▶

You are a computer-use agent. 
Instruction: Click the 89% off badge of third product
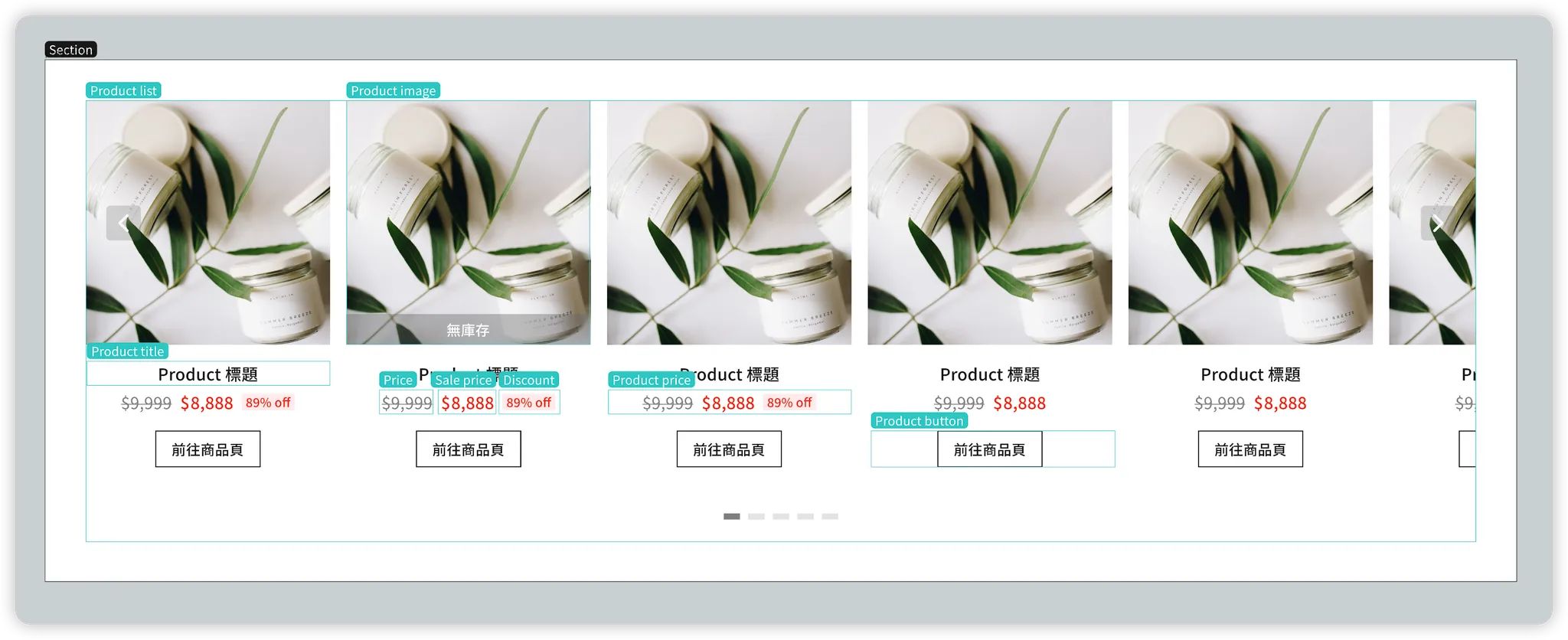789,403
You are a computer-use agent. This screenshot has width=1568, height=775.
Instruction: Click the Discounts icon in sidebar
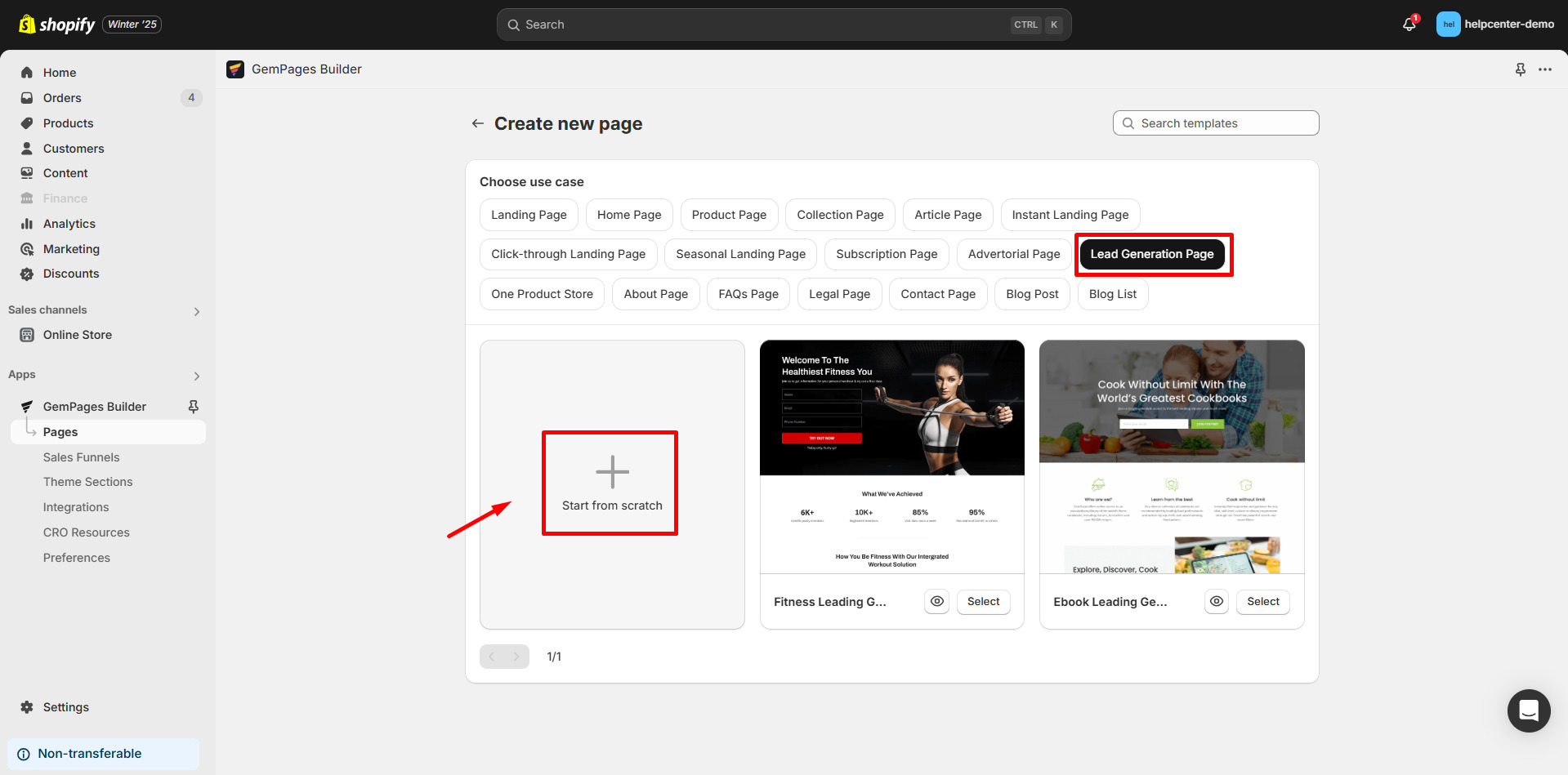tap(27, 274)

◀

Work to complete: Copy out every line of the records above word for word, leaving out the pictures.

Solved exercise:
You are a computer-use agent. 
Instruction: Click the 89% off badge of third product
789,403
You are a computer-use agent. This screenshot has width=1568, height=775.
Instruction: Click the Discounts icon in sidebar
tap(27, 274)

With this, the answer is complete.